And where exactly is the material from this other license at? That type of long term planning is also really bizarre in the wiki world - where are the crystal balls we should use in order to find out what license this magical text will be under? However, what we have /right now/ is a HUGE open content resource that will almost certainly be ENORMOUS in a couple years. This is a prediction we can bank on.
I think that you've got our positions backwards. I'm not using any crystal ball -- you are. Your crystal ball tells you (somehow): * No textbook will ever want to use material that's free but incompatible with the GNU FDL; and * No project using a licence that the GNU FDL is incompatible with will ever want to use material from a Wikimedia textbook. True, I can't find any counterexamples for these claims. But the burden of proof lies with /you/, who insist on fixing everything in the GNU FDL to begin with.

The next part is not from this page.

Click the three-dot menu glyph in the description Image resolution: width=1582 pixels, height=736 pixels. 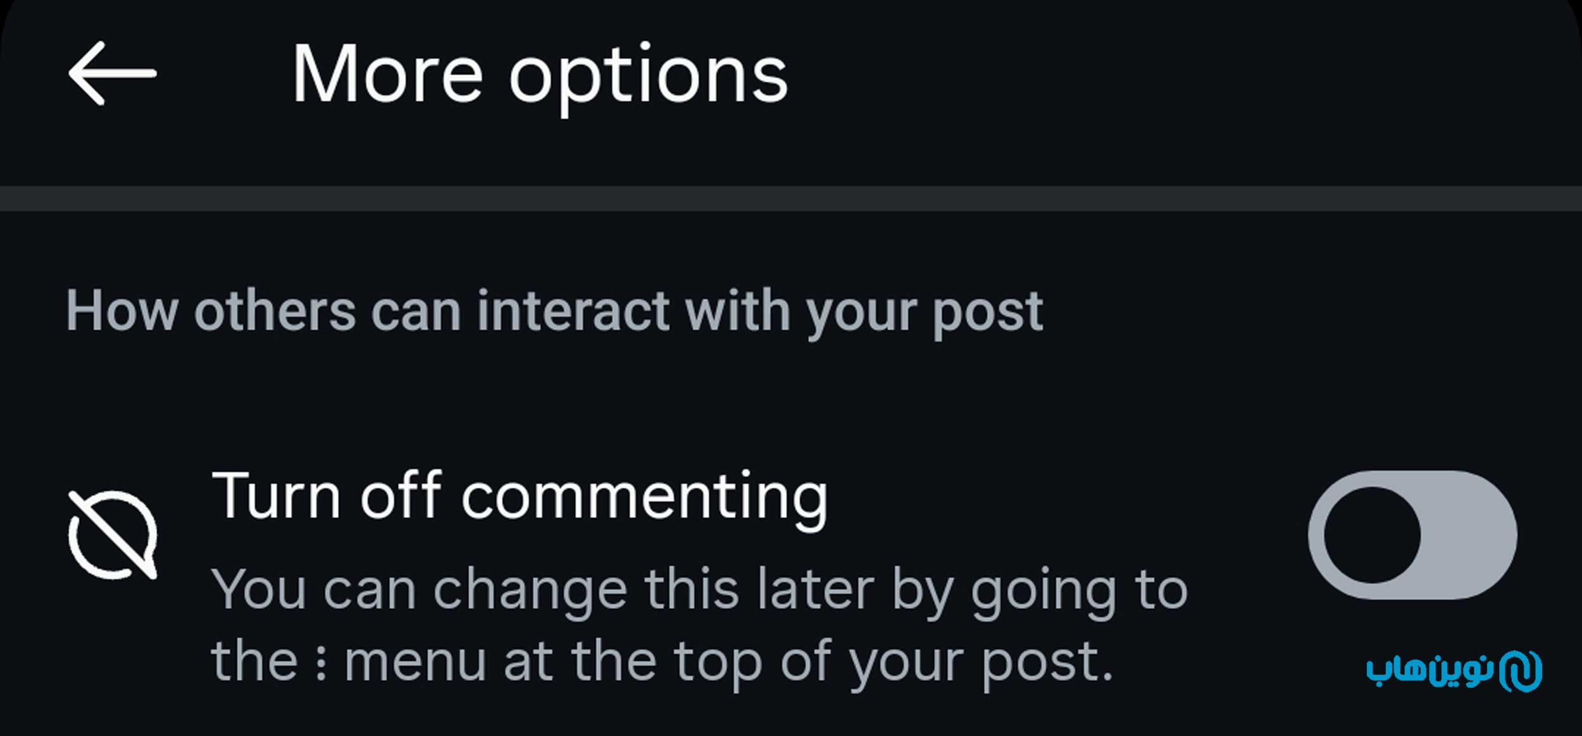coord(321,663)
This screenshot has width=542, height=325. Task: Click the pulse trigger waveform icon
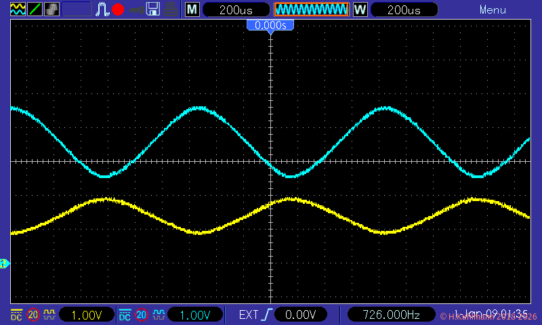pos(102,9)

Remember, if your textbook uses material from Wikipedia, then with my plan it'll use just the GNU FDL, and with my blessings. But you want to force all of the other textbooks to do the same, without any evidence that the crystal ball predictions above are true. You accuse me of "long term planning [...] in the wiki world", implying that I'm inhibiting the quick editing practices of wiki. That is simply false. Any edit that you want to make can be made. I only ask that you not make decisions that aren't yet needed. I'm /refusing/ to plan ahead for a (possibly phantom) long term future in which only GNU FDL (and freer) material will be wanted.
If you have a specific use in mind for a large chunk of text, then this shouldn't be a very difficult choice to make!
Yep - use Wikipedia and public domain text as your primary resources (it is gotten us this far!).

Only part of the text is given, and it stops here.